One way to get more context on these forecasts is to look at how they compare to both past performance, and how other companies in the same industry are performing. We would also point out that the forecast 0.2% annualised revenue decline to the end of 2027 is better than the historical trend, which saw revenues shrink 12% annually over the past five years By contrast, our data suggests that other companies (with analyst coverage) in a similar industry are forecast to see their revenue grow 4.1% per year. So it's pretty clear that, while it does have declining revenues, the analysts also expect Peloton Interactive to suffer worse than the wider industry.
The Bottom Line
The biggest concern is that the analysts reduced their earnings per share estimates, suggesting business headwinds could lay ahead for Peloton Interactive. Fortunately, the analysts also reconfirmed their revenue estimates, suggesting that it's tracking in line with expectations. Although our data does suggest that Peloton Interactive's revenue is expected to perform worse than the wider industry. There was no real change to the consensus price target, suggesting that the intrinsic value of the business has not undergone any major changes with the latest estimates.

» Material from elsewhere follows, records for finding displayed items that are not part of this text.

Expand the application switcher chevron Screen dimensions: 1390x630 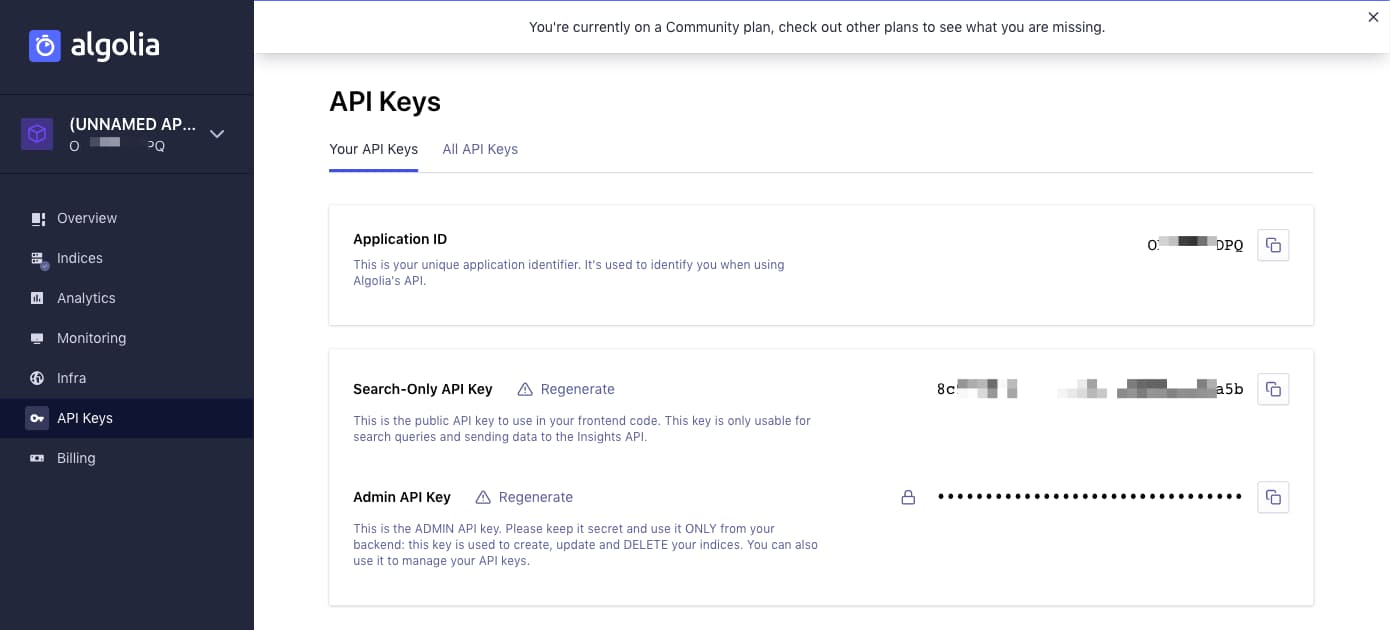point(217,132)
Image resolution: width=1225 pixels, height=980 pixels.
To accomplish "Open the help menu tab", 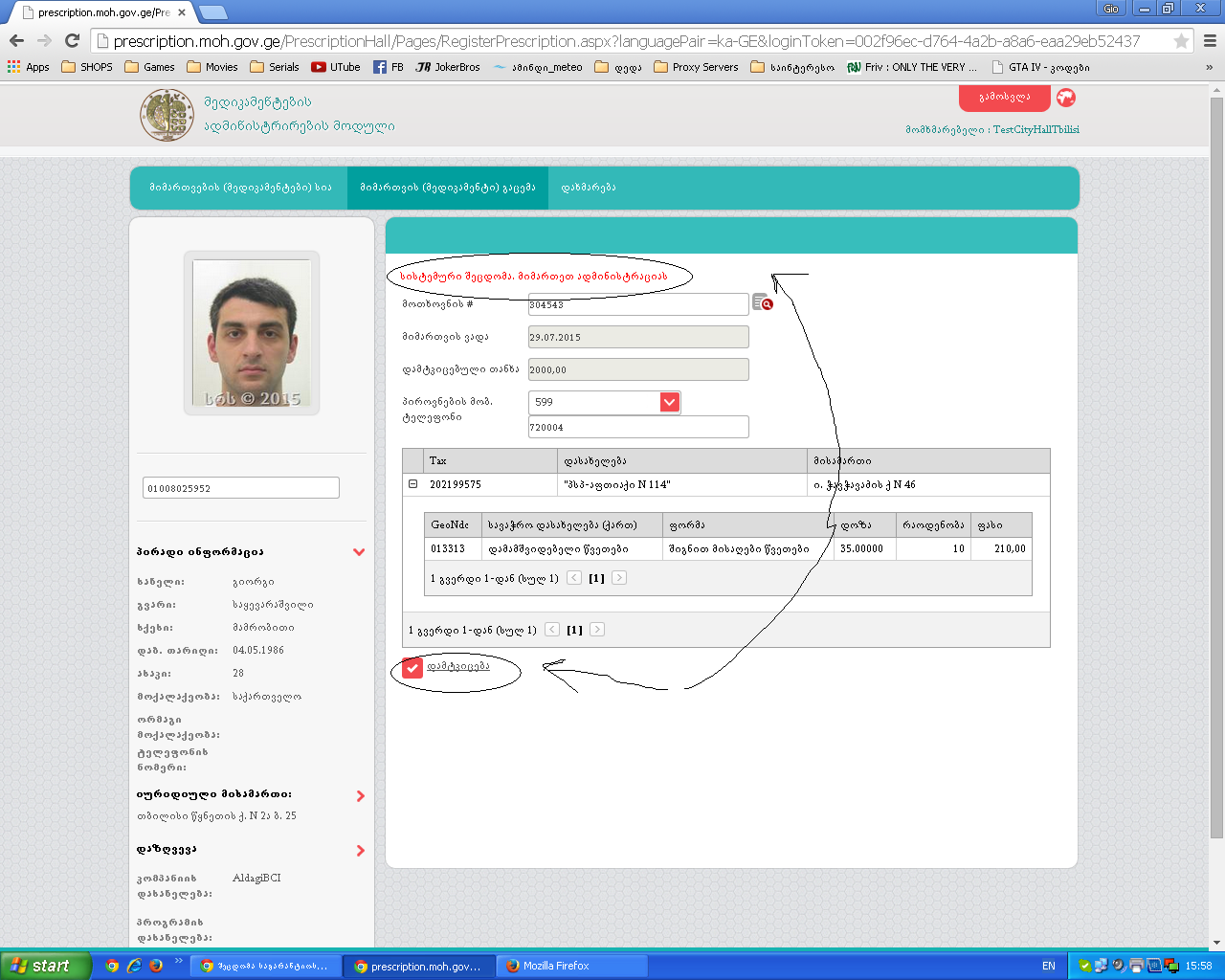I will [588, 188].
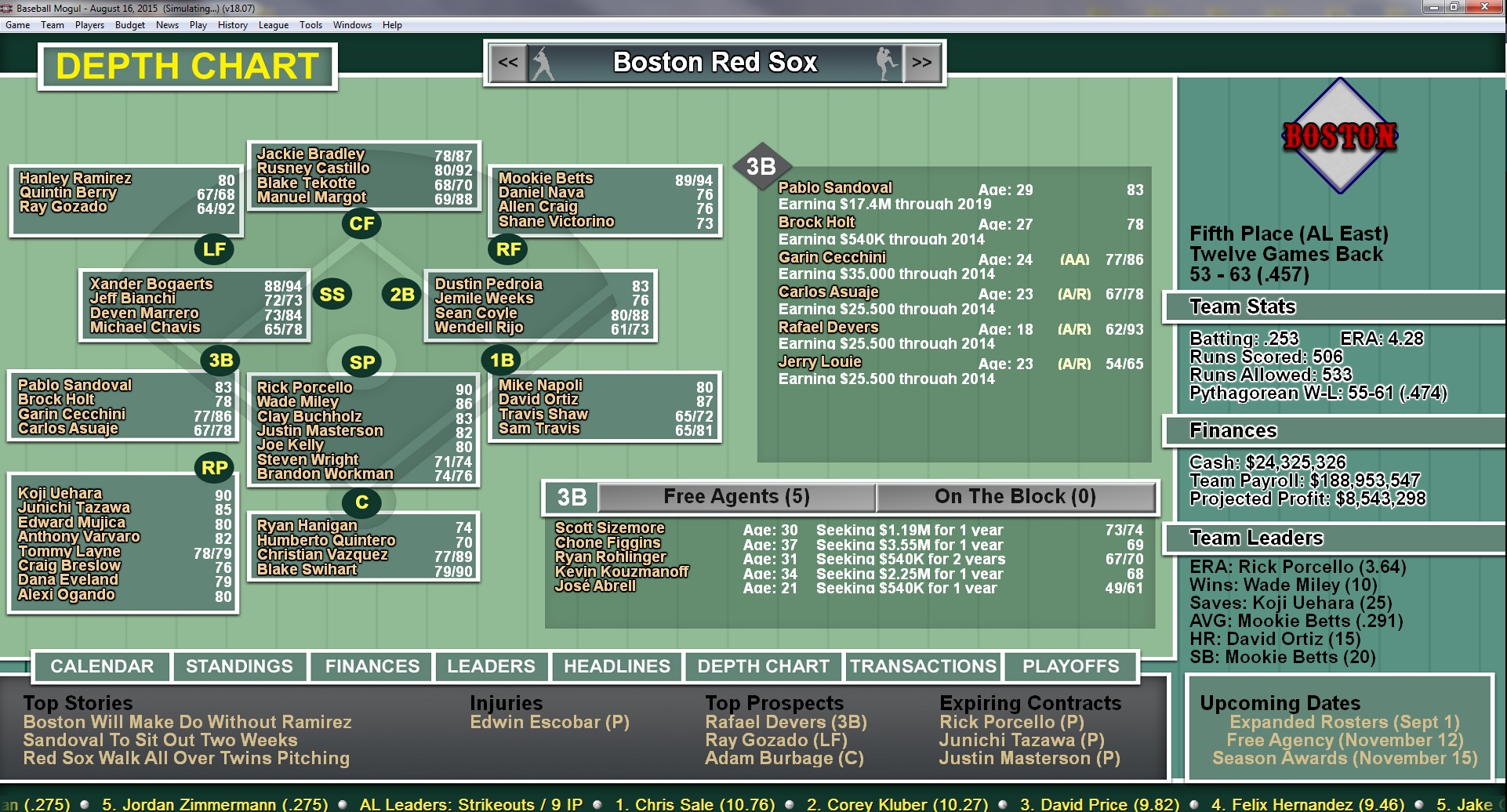The height and width of the screenshot is (812, 1507).
Task: Click the CF position marker on the field
Action: 362,223
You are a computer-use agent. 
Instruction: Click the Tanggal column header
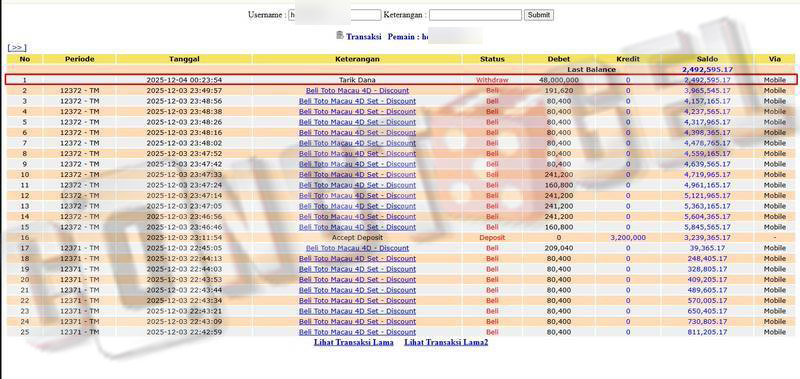point(184,59)
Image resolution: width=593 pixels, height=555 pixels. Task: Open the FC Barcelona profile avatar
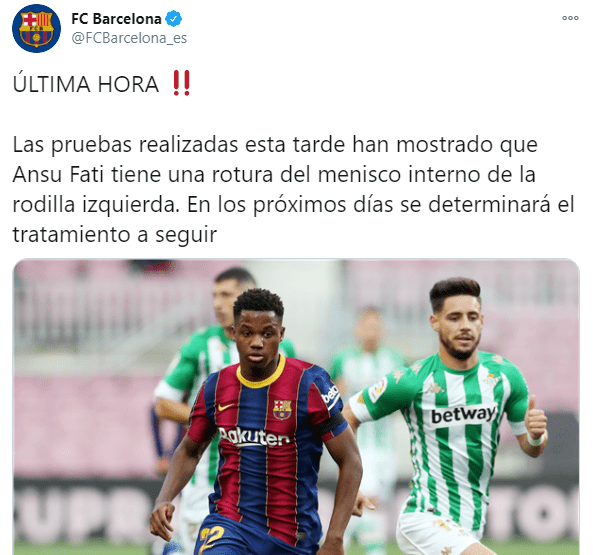pyautogui.click(x=36, y=28)
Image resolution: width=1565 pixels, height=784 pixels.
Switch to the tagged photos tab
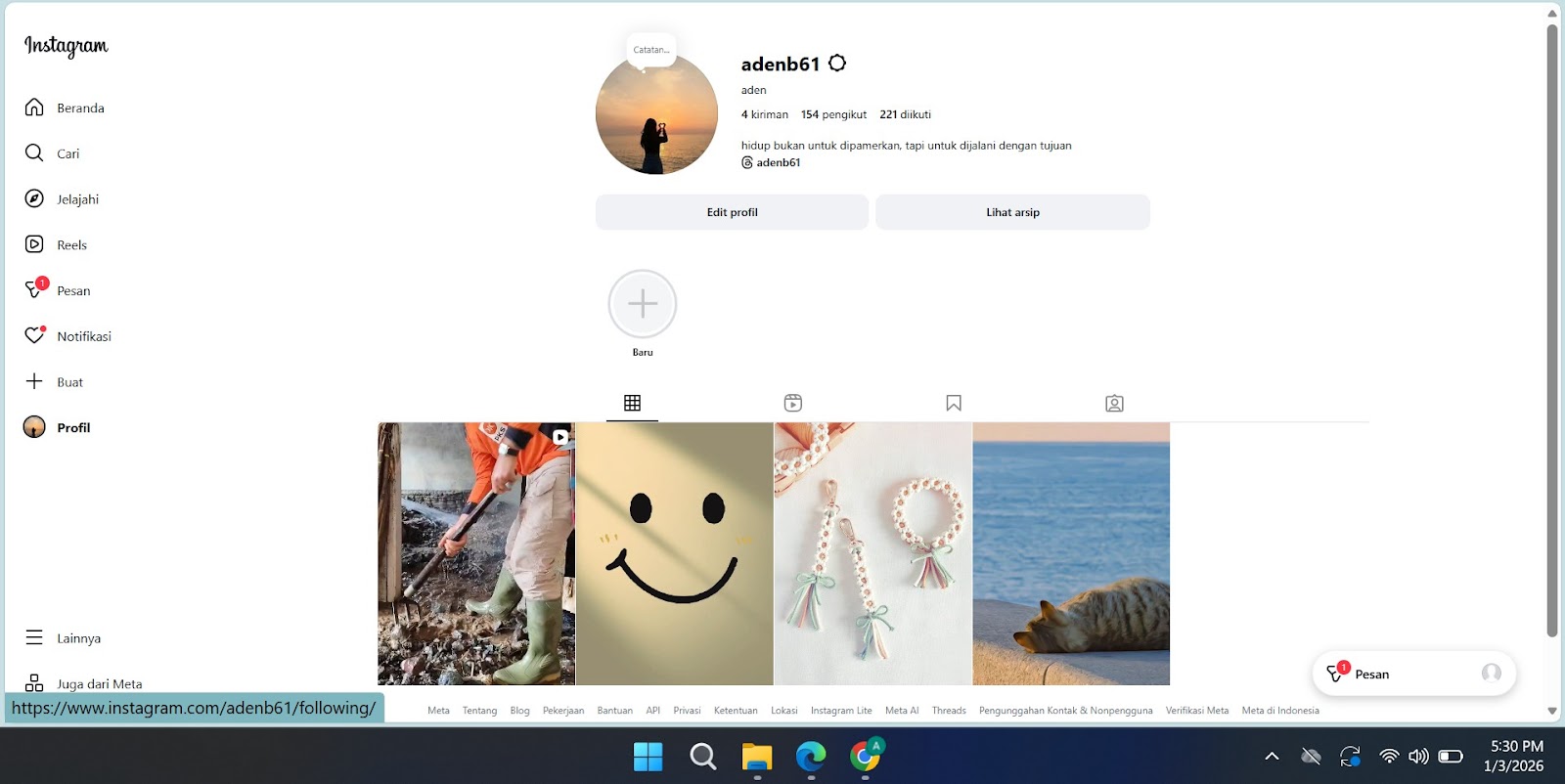pos(1114,403)
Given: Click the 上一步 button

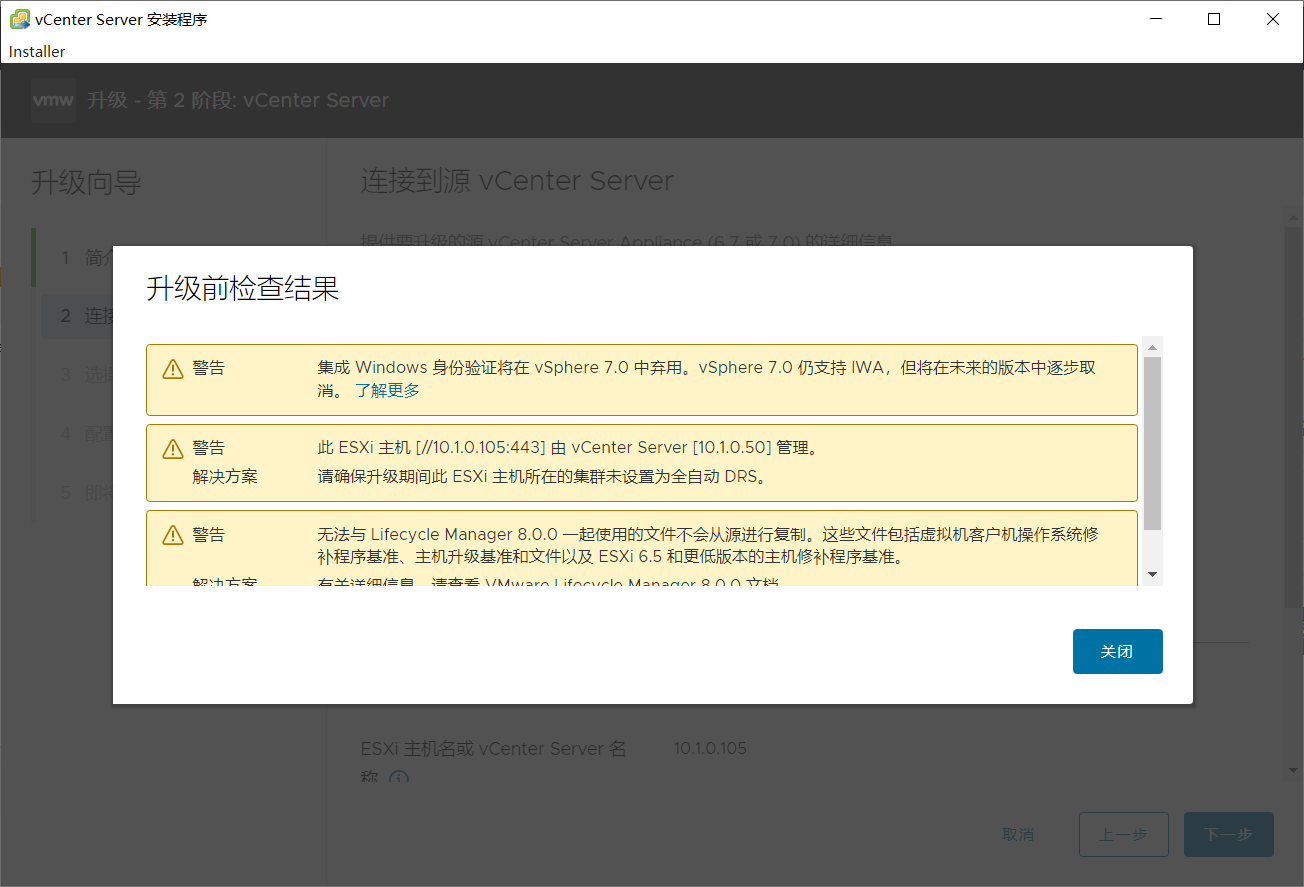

With that in mind, we wouldn't be too quick to come to a conclusion on Peloton Interactive. Long-term earnings power is much more important than next year's profits. At Simply Wall St, we have a full range of analyst estimates for Peloton Interactive going out to 2028, and you can see them free on our platform here..
You should always think about risks though.
This article by Simply Wall St is general in nature. We provide commentary based on historical data and analyst forecasts only using an unbiased methodology and our articles are not intended to be financial advice. It does not constitute a recommendation to buy or sell any stock, and does not take account of your objectives, or your financial situation. We aim to bring you long-term focused analysis driven by fundamental data. Note that our analysis may not factor in the latest price-sensitive company announcements or qualitative material. Simply Wall St has no position in any stocks mentioned.